[START OF TEXT PROVIDED]

In his response to the article ‘Nature of Time’ Saumen Sengupta says, “time to us is really an interval, a duration with a beginning and an end, a span needed to measure, compare, contrast, compute, store in memory, retrieve from memory, to act, project, plan and of course , to dream and to shape”. In one sentence he has very beautifully described the main functions of our thought process. I feel that a clear distinction needs to be made between rational thinking and irrational thinking. To make such a distinction is an act of intelligence. Intelligence requires that the mind stays only with facts. Thinking helps us to learn a language, learn different subjects and acquire skills. Thinking is a very important tool in the area of our physical security. In order to keep the body protected physically thinking performs all the functions automatically because it is conditioned to operate that way.

The problem arises when thinking enters into an area where it is not needed. Thinking becomes irrational when it creates images about things that do not even exist and treats these images as real. By creating illusion in the mind thinking brings about confusion and disorder. A confused mind becomes very dangerous and destructive. We can see that irrational thinking is causing havoc in the society. When we are looking at the disorder and chaos that exists in the world we need to very carefully observe the source of all human problems. Irrational and false thinking is the root cause of most of our problems.

Human mind has been conditioned by the idea of the “me”, the “self”. Each person thinks he is separate from other human beings. This creates a selfish and self-centered approach to life. Self-centered thinking denies love. Life is relationship. There can be no relationship without love. This predicament has been created by our own thinking. The fact is that human beings all over the world are basically, fundamentally the same. We all have the same framework of thought and the same process of thinking. Contradiction is caused by false influence and conditioning.

Saumen says, “Happiness and Peace” belong to the domain of measure, and thus it is in time in which we can compare, contrast them with “unhappiness” and “violence”. He has asked very pertinent questions. “What happens when there is no attempt to compare, to measure, to project? What happens to a mind when it is not engaged in any activity in which time as interval is needed?”

In a sane and healthy state of mind thinking operates rationally when needed. Intelligence and love determine the quality of relationship with nature and fellow human beings. All the senses are alive and active. Peace exists naturally in a healthy mind. The flower has perfume. Perfume is not separate from the flower. Such a state is not the result of any activity of thinking. There is no need to recognize, label, compare and contrast this state with any other state. There is joy of life. This means joy is part and parcel of life. It is not separate from day to day living.

Unfortunately we do not live that way. Self-centered approach to life creates innumerable problems. Anything that disturbs the “self” becomes a problem. The moment a problem like fear, jealousy, anger, and anxiety arises in the mind hectic activity of thought comes into operation because thinking now needs to solve the problem that has been created. Thinking needs to ensure the security and stability of the “self”

There is a feeling in the mind that says, “I have lost “happiness and Peace”. Thinking has to find “happiness and peace” in order to pacify the “self’. In its pursuit of “happiness and peace” thinking creates a fictitious interval of time by saying, “I am unhappy, discontented now but I must do something to find “happiness and peace”. This way it creates a gap between what the person is “now” and what he wants to be. Instead of looking at what is actually taking place in the mind and instead of looking at how the problem is being created, the entire focus is on finding “happiness and peace” from some outside source.

[END OF TEXT PROVIDED]

- **PROBLEM TO SOLVE**
According to the text on thinking, what is the root cause of most of our problems? The lines have nothing to do with the text.

[START OF RAW DATA]

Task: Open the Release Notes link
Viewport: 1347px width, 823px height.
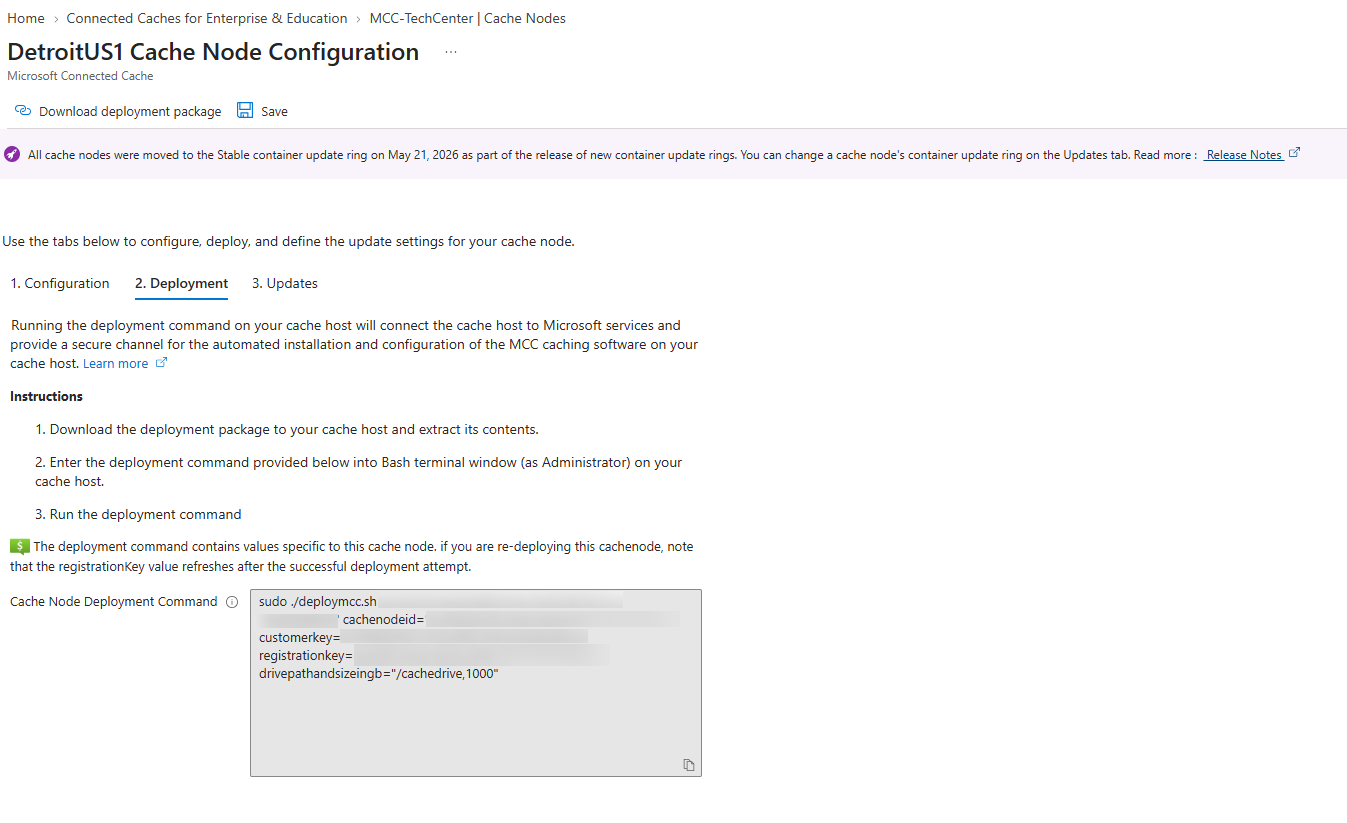Action: (x=1244, y=155)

[END OF RAW DATA]

- **SOLUTION FOR THIS TASK**
Irrational and false thinking.